_What to do_
Pull out every line below that contains the string "Click", matching case exactly, and copy each one.

_Material shown_
--- BEGIN ---
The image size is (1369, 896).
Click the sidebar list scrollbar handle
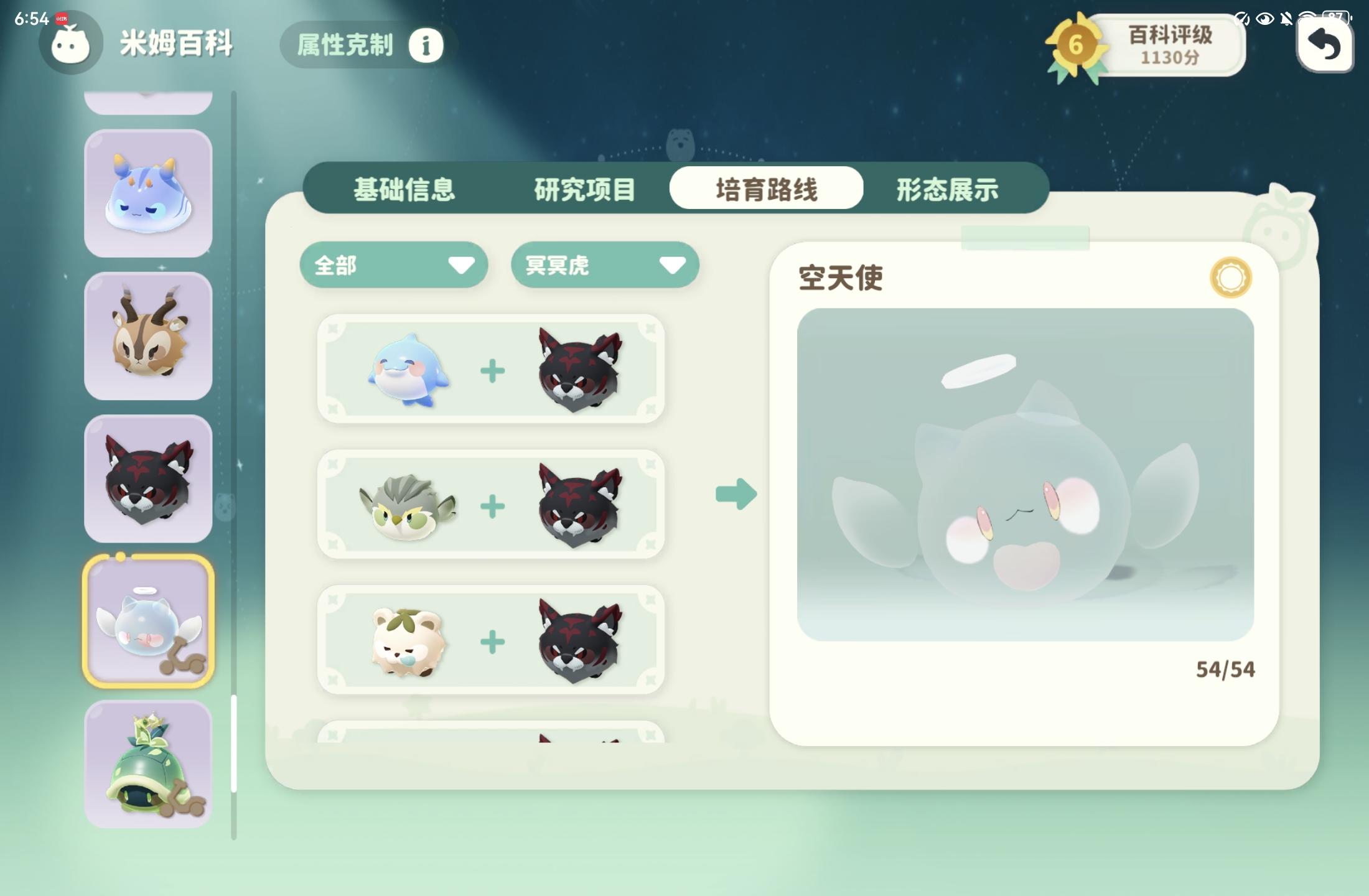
--- END ---
--- BEGIN ---
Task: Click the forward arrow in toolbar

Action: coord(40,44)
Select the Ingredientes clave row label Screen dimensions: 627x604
--- END ---
_Task result_
Click the sidebar list scrollbar handle
Task: Click the forward arrow in toolbar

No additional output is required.